### Objectif énoncé
Traduisez en anglais cette phrase du passage sur Stauffenberg : « Son indifférence se mue bientôt en répulsion, et il entretiendra dès lors une opposition latente qui s’accentuera avec le temps. »

### Extrait fourni
La nomination d’Adolf Hitler au poste de chancelier du Reich ne semble pas, dans un premier temps, générer en lui une réaction. Stauffenberg n’éprouve aucune sympathie pour le caporal bohémien (der Böhmische Gefreiter) et sa clique populacière. Comme le précise Peter Hoffmann dans « La Résistance allemande contre Hitler[3] » : Stauffenberg n’a jamais été national-socialiste, ni au sens propre du terme ni comme adepte converti au mouvement par idéalisme fourvoyé […] Ce qu’avait apporté le nouveau régime ne correspondait en aucune façon à l’idée que Stauffenberg se faisait d’une nouvelle vie politique […] Un homme tel que lui ne pouvait pas se méprendre sur la perversité des individus au pouvoir.
Son indifférence se mue bientôt en répulsion, et il entretiendra dès lors une opposition latente qui s’accentuera avec le temps.
Le 4 décembre 1933, il assiste aux funérailles de Stefan George, mort dans sa 65ème année. Il participe à la veillée mortuaire et s’occupe de l’héritage du poète, dans la mesure où Stefan George l’a désigné, avec son frère Berthold, comme exécuteur testamentaire. Jusqu’aux dernières heures de sa vie, Claus von Stauffenberg ne cessera de cultiver fidèlement la mémoire de son maître spirituel en incarnant les figures héroïques et tragiques de son œuvre.
« Je crois que le ciel accorde sa grâce à ceux qui ont tout sacrifié pour remplir leur devoir. »
Ainsi, le 16 septembre 1934, requis pour représenter son régiment à une journée du NSDAP à Bamberg, il est contraint d’assister au discours délirant du pornographe nazi Julius Streicher[4], qui se lance dans l’une de ses habituelles tirades contre les Juifs. Écœuré par tant de brutalité et de bassesse d’âme, Stauffenberg, exaspéré, se lève, quitte sa place devant toute l’assistance, et se dirige vers la sortie. Il est intercepté par deux officiers SS. Après un bref échange verbal, il parvient à quitter le rassemblement.

### Jeu de données
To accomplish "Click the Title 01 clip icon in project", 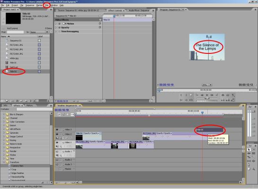I will [x=7, y=62].
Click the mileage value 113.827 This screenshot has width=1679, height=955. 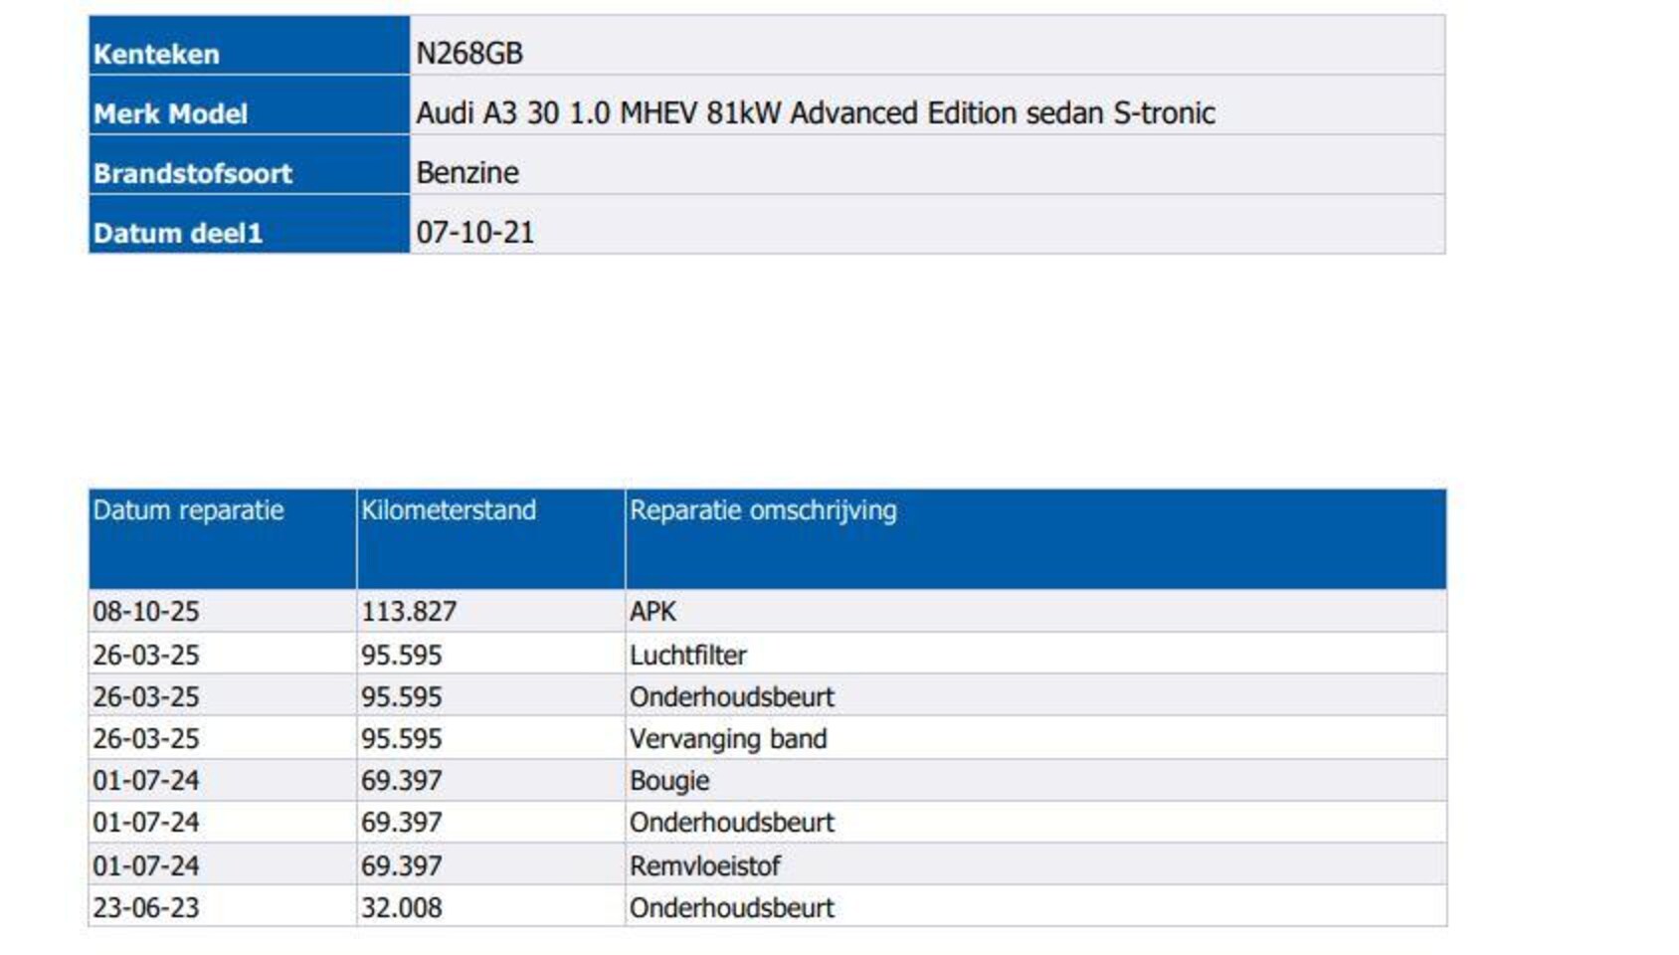tap(408, 611)
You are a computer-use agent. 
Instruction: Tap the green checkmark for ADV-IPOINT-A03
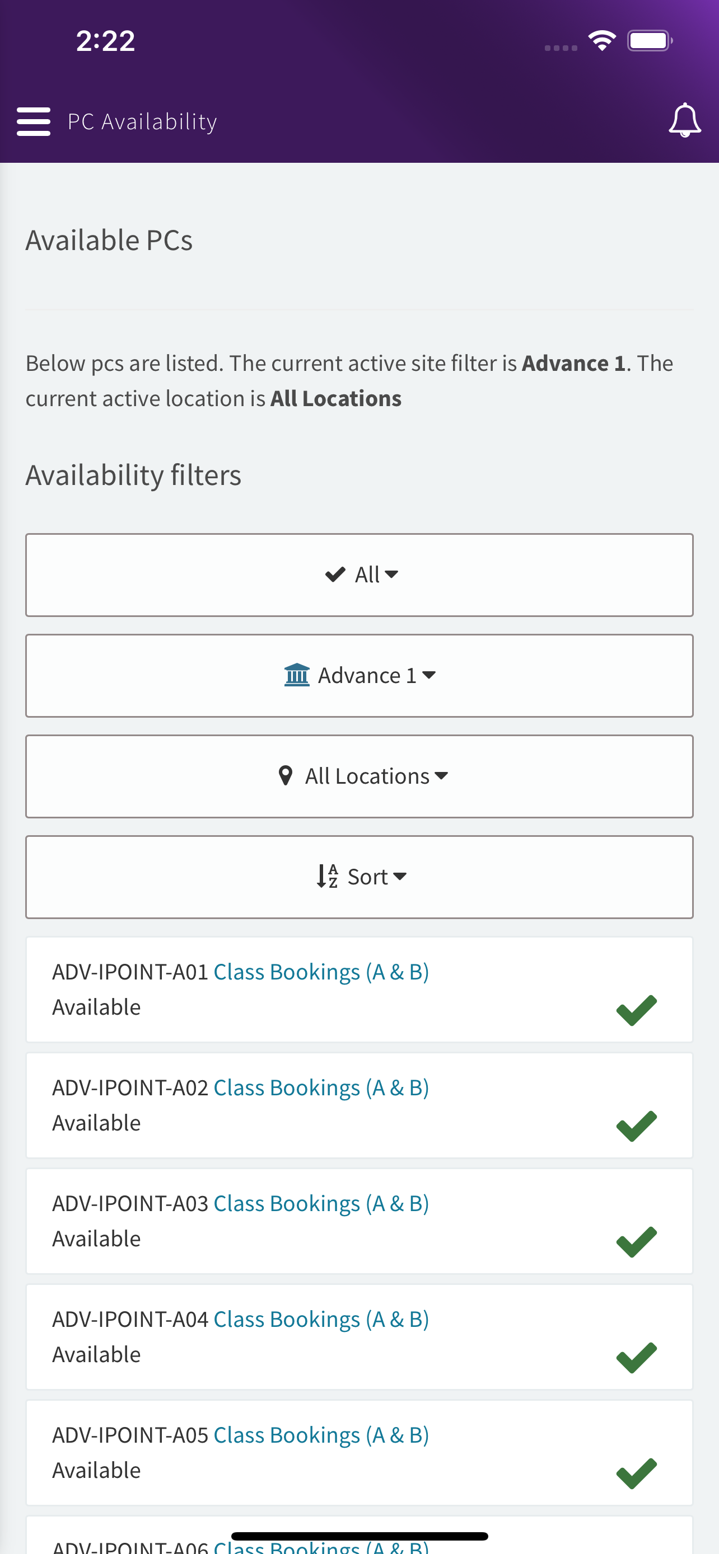[x=636, y=1242]
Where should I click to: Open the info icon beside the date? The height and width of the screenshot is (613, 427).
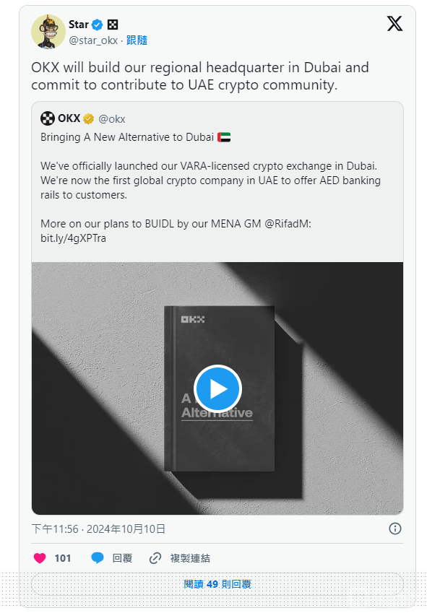pyautogui.click(x=395, y=529)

### Réponse attendue
His indifference soon turns into revulsion, and from then on he will maintain a latent opposition that will grow stronger over time.